Sam Jones did not stay a lawyer for long and, in spite of his hopes that marriage would save him from himself, he continued to drink heavily and destroyed his career. By 1872 Jones was stoking furnaces and driving freight wagons for a living. The death of his infant daughter sobered him for a time, before he fell off the wagon yet again. Then, in 1872, Jones was called to his father's deathbed where his father pleaded with him to quit drinking—Sam promised he would. A week later Samuel P. Jones walked down the aisle of his grandfather’s church, made his confession to God, and became a Christian.
Jones was accepted by the North Georgia Conference of the Methodist Episcopal Church, South, and began his ministry with the Van Wert circuit, a group of five churches spread over four counties. Before long his talent for preaching had him doing revivals in large cities before thousands of attendees. He was asked to speak not only for religious organizations but for the likes of state legislatures and President Theodore Roosevelt.
Sam Jones was known for preaching hard against sin and hypocrisy.
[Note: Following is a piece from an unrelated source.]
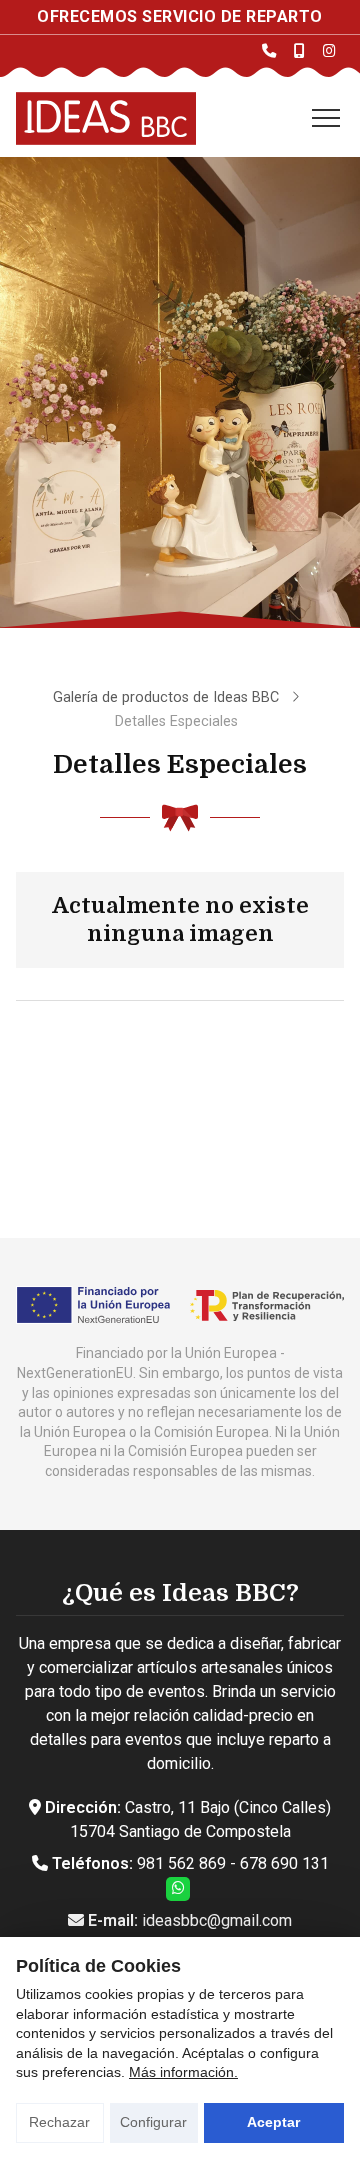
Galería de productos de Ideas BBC (168, 697)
He preached once at a Church dedication in Chattanooga, Tennessee, and in the middle of the service he stopped his message and asked the congregation how much they paid the Pastor. They were unwilling to tell him, but when the appallingly low sum was finally revealed, the congregation was so embarrassed that the next day he was given a substantial raise.
On October 15, 1906, Jones was returning home from a revival in Oklahoma City on the Rock Island Train. While the train was stopped in Perry, Arkansas, Sam suddenly collapsed and died. It is estimated that over 30,000 people came to view him as he lay in state in the rotunda of the Capital in Atlanta. Rev. Samuel P. Jones is now buried at Oak Hill cemetery in Cartersville, Georgia, where a stone monument marks the grave of Sam and his wife Laura.
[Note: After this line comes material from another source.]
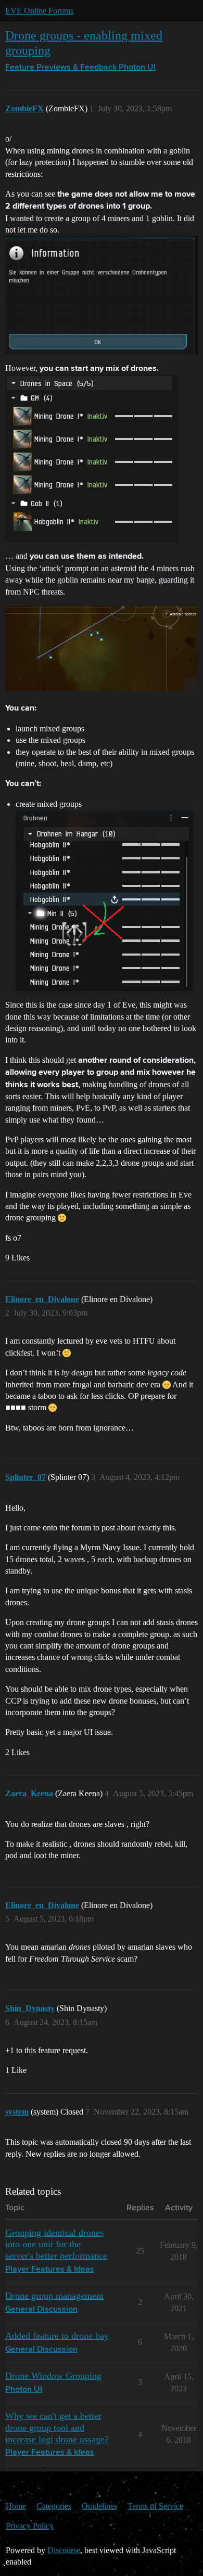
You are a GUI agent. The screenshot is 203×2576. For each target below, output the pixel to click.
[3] (101, 648)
At the time of Jones’ death, the sanctuary of what was then named Cartersville Methodist Episcopal Church was in the process of being completed. After a unanimous vote, the congregation officially changed the name of the church to Sam Jones Memorial Methodist Church (now known as Sam Jones Memorial United Methodist Church), which is still in existence today.

Here are some quotes by Jones.
"Quit your meanness."
"I always did despise theology and botany, but I do love religion and flowers."
"The curse of this age is that we have put gold above God, chattels above character, and mammon above manhood. We have inverted God's order of things"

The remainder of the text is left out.